O Estado de S. Paulo
Mesmo diante do que é visível a olho nu e apesar das advertências geradas pela observação científica, continuamos insensíveis
O mais recente relatório da Organização
Meteorológica Mundial (OMM) em torno das mudanças climáticas é tão preocupante
que chega a soar como um antecipado apocalipse que ameace a continuidade da
vida no planeta. Mesmo assim, nos comportamos como cegos e surdos, sem entender
(ou nem sequer perceber) que o horror que se avizinha é consequência de uma
cegueira que nos torna insensíveis até àquilo que é visível a olho nu.
Dias atrás, este jornal publicou amplo resumo do relatório da OMM, com conclusões sobre a elevação da temperatura dos mares e o derretimento das geleiras. Em verdade, mais do que tudo, ali está uma advertência sobre o efeito estufa, que cresceu assustadoramente nas últimas décadas em razão do estilo de vida da sociedade de consumo, com a expansão do seu capitalismo predatório.
Agora, a Agência Espacial Europeia lançou
outra advertência, que se soma à realizada pela Organização Meteorológica
Mundial, ampliando ainda mais o perigo: nos últimos dez anos, a taxa de aumento
médio do nível dos mares duplicouse por causa do derretimento das geleiras da
Groenlândia e da Antártida.

········

→ **TAREFAS A REALIZAR**:
1. Que instituições o texto sobre mudanças climáticas cita pelo nome, contando o jornal que aparece no topo?
2. De acordo com o texto sobre mudanças climáticas, o que aconteceu nos últimos dez anos com a taxa de aumento médio do nível dos mares?
3. Dê continuidade ao texto sobre mudanças climáticas a partir da última frase.
O material que vem a seguir não tem relação com o texto sobre mudanças climáticas.

→ **MATERIAL DE CONSULTA**:
········

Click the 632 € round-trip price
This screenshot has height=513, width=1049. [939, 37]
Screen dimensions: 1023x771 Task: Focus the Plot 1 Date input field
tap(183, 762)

········

→ **RESPOSTAS FINAIS**:
1. O Estado de S. Paulo; Organização Meteorológica Mundial (OMM); Agência Espacial Europeia.

2. Duplicou, por causa do derretimento das geleiras da Groenlândia e da Antártida.

3.
A atividade dos mares se comporta como uma
espécie de ferramenta de captação do calor do planeta e, com isso, alivia os
efeitos catastróficos (ou, ao menos, os mais perniciosos) do efeito estufa.
Paralelamente, porém, os mares geram efeitos em cadeia ao ameaçar os
ecossistemas marinhos. Daí surge outro perigo, imperceptível a olho nu, mas
igualmente grave.
O relatório da Organização Meteorológica
Mundial é taxativo e deixa um alerta equivalente a uma advertência: “Enquanto a
emissão de gases de efeito estufa cresce e muda a temperatura, a população
mundial se vê afetada pelo clima extremo e seus graves efeitos”.
Aí estão, perto de nós, as recentes secas
na Amazônia, onde antes chovia praticamente todos os dias (quase à hora certa)
e os habitantes das grandes cidades, como Manaus e Belém do Pará, costumavam
marcar encontros para “antes” ou “depois” da chuva.
Lá longe (demonstrando tratar-se de um
fenômeno global), na outrora gélida Sibéria fez calor em pleno final de outono
e início de inverno. E, ano a ano, os invernos vêm se apresentando cada vez
menos frios.
No entanto, continuamos surdos às
informações ou advertências geradas pelas observações científicas. Continuamos
poluindo o ar com automóveis movidos a gasolina, ou caminhões e ônibus nutridos
pelo poluente óleo diesel. Para agravar a situação, os carros elétricos
continuam inacessíveis, pelo altíssimo preço de venda, além de não disporem de
um sistema de abastecimento eficiente.
Além disso (e bem mais grave ainda),
chegamos ao absurdo de gerar eletricidade através de usinas térmicas,
abastecidas com o poluente carvão mineral. Pouco desenvolvemos a energia solar
num país ensolarado pelos quatro pontos cardeais, de norte a sul, de leste a
oeste.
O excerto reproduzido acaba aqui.